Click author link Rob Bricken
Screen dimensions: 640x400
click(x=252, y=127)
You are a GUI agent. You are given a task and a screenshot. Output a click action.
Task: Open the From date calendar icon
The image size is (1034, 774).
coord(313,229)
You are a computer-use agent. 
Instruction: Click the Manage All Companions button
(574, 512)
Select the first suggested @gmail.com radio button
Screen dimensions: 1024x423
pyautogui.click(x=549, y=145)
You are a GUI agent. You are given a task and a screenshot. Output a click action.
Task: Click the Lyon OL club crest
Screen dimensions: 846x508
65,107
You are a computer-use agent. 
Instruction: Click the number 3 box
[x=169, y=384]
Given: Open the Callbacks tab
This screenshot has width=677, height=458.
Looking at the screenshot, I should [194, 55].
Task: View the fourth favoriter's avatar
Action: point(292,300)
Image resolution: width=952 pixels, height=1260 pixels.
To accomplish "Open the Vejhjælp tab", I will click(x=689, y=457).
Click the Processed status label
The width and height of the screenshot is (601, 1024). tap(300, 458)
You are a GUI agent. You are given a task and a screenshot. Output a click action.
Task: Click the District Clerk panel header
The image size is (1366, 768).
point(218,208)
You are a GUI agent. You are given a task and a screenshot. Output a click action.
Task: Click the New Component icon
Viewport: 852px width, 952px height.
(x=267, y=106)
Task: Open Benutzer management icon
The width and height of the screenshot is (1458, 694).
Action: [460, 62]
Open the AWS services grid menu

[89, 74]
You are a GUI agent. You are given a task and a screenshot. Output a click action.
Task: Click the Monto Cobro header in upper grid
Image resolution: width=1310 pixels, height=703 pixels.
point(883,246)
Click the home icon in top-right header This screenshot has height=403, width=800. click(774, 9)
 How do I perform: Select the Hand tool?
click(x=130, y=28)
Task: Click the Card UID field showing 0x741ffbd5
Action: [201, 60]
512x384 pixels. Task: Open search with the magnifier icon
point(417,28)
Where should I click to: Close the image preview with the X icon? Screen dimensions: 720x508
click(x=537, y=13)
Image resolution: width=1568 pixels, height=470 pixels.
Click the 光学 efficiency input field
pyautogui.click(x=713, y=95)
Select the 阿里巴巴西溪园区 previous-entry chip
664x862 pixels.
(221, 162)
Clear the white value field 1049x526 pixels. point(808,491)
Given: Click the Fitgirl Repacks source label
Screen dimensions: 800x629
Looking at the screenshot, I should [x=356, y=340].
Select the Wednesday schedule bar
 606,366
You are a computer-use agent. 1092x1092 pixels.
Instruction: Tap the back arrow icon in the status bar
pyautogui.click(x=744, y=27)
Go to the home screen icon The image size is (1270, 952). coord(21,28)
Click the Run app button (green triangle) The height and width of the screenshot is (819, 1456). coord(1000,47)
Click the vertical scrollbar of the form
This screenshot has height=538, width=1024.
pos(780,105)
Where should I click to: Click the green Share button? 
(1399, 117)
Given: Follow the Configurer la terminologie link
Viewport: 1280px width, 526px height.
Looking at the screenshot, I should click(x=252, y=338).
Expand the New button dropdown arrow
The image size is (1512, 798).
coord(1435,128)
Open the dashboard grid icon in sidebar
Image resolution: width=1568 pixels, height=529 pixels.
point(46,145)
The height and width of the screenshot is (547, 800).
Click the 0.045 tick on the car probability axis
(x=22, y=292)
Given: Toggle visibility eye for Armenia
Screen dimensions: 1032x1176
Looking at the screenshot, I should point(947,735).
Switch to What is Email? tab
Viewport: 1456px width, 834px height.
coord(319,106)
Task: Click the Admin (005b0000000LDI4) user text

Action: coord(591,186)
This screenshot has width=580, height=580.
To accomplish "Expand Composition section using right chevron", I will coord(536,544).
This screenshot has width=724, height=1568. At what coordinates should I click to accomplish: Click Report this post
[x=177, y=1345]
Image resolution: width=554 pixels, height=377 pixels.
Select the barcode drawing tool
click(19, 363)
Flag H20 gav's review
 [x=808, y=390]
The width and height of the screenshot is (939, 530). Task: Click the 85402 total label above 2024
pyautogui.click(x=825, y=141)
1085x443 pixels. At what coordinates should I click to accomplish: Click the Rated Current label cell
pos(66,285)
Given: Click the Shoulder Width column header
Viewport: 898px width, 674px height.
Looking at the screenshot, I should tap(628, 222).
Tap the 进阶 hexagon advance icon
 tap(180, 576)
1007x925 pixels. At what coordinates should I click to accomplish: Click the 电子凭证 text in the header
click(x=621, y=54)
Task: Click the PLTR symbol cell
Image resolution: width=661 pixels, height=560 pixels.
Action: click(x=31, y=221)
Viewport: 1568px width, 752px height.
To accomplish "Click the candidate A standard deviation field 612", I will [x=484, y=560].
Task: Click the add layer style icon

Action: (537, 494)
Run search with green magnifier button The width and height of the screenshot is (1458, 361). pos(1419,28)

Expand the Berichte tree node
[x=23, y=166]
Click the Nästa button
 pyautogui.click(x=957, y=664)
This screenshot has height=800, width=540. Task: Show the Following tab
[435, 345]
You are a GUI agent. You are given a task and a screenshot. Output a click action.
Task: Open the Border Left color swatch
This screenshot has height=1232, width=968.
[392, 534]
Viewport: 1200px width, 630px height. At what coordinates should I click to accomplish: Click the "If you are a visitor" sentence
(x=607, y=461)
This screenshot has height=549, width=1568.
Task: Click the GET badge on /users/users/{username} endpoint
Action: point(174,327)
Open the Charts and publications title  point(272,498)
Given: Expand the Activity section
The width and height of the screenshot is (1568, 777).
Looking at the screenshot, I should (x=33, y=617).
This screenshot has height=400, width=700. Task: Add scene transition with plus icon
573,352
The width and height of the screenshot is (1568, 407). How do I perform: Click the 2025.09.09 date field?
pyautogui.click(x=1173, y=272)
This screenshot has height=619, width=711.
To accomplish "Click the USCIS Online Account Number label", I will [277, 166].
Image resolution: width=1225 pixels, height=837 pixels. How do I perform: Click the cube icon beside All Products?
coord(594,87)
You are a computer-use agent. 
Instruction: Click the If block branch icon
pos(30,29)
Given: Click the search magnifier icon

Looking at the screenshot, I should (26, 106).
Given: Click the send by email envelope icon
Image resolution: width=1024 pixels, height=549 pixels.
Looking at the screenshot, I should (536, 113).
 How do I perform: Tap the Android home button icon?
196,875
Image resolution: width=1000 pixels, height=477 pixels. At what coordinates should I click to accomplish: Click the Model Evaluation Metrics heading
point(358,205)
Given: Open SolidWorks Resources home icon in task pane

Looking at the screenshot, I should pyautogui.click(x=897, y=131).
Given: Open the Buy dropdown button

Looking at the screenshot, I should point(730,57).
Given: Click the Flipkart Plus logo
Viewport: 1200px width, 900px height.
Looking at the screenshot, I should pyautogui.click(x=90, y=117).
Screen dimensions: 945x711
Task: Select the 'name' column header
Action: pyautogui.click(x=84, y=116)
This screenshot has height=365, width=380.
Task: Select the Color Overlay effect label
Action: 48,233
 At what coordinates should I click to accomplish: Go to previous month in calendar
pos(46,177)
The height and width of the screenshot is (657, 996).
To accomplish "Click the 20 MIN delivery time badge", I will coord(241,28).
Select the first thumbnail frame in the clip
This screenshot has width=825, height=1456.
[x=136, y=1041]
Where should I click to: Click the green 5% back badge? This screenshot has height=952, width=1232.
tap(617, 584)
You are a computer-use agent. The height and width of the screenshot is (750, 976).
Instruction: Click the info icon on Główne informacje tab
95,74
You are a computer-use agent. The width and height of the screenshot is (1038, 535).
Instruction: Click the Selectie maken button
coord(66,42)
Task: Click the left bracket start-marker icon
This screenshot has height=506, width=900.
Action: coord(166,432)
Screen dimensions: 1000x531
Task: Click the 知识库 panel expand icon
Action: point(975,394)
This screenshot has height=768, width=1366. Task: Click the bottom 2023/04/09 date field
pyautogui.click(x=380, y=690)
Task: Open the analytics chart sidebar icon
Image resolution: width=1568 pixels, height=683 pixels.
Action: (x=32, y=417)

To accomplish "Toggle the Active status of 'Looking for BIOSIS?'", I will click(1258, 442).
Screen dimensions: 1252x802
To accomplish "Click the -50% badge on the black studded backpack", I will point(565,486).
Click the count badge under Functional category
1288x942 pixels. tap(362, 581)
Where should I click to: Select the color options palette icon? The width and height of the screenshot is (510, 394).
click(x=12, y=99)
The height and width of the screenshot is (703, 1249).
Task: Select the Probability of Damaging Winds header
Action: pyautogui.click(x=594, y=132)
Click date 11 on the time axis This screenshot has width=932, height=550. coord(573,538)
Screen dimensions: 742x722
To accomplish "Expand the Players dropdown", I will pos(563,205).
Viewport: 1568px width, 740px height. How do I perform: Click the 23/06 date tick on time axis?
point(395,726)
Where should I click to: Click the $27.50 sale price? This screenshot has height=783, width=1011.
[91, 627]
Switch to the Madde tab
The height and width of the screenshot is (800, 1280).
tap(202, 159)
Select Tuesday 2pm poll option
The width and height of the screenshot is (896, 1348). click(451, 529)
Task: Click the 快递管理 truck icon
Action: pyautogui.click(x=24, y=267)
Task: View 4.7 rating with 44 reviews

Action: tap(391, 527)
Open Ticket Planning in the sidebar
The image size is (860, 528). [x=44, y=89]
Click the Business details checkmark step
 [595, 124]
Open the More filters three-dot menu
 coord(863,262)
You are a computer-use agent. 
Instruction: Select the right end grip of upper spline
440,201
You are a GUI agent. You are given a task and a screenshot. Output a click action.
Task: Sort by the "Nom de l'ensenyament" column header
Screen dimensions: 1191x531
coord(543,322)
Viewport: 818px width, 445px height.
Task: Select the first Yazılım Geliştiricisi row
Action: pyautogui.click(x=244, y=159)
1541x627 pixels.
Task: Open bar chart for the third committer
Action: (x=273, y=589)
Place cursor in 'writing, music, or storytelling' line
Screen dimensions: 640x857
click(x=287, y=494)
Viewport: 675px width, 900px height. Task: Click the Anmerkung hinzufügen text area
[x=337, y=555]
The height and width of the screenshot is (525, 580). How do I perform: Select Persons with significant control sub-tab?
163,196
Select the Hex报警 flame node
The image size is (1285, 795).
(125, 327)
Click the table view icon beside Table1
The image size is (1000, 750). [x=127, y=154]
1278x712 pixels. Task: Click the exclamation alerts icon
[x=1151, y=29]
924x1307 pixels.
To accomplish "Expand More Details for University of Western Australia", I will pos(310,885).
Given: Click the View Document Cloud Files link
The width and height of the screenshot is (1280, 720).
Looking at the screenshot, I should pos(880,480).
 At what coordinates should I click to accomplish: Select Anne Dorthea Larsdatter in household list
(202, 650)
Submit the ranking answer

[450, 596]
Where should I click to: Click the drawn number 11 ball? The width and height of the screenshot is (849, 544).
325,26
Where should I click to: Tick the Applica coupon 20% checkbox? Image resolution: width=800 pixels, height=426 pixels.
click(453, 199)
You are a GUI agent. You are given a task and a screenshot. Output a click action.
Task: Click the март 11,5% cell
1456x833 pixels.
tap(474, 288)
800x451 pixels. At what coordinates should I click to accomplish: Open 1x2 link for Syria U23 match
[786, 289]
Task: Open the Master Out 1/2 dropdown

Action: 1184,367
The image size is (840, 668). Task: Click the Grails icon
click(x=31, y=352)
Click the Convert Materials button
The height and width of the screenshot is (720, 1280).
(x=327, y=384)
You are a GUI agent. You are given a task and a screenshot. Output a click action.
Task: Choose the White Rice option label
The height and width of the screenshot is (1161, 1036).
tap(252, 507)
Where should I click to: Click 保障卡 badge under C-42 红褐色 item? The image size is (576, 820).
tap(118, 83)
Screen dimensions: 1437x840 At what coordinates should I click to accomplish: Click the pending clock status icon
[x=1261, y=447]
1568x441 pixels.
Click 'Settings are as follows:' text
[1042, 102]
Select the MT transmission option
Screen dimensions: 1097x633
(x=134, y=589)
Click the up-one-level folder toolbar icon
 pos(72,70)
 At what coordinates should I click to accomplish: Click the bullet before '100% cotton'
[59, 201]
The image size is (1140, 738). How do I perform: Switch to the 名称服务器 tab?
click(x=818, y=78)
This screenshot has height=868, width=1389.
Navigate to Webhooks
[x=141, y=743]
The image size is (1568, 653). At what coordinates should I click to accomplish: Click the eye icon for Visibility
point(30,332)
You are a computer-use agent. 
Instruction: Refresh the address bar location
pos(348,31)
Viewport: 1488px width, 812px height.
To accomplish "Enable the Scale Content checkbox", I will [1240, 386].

*Task description*.
Return all lines of the data in which the string "Toggle" appears.

*Answer box*.
Given: Toggle visibility eye for Armenia
To accomplish "Toggle the Active status of 'Looking for BIOSIS?'", I will click(1258, 442).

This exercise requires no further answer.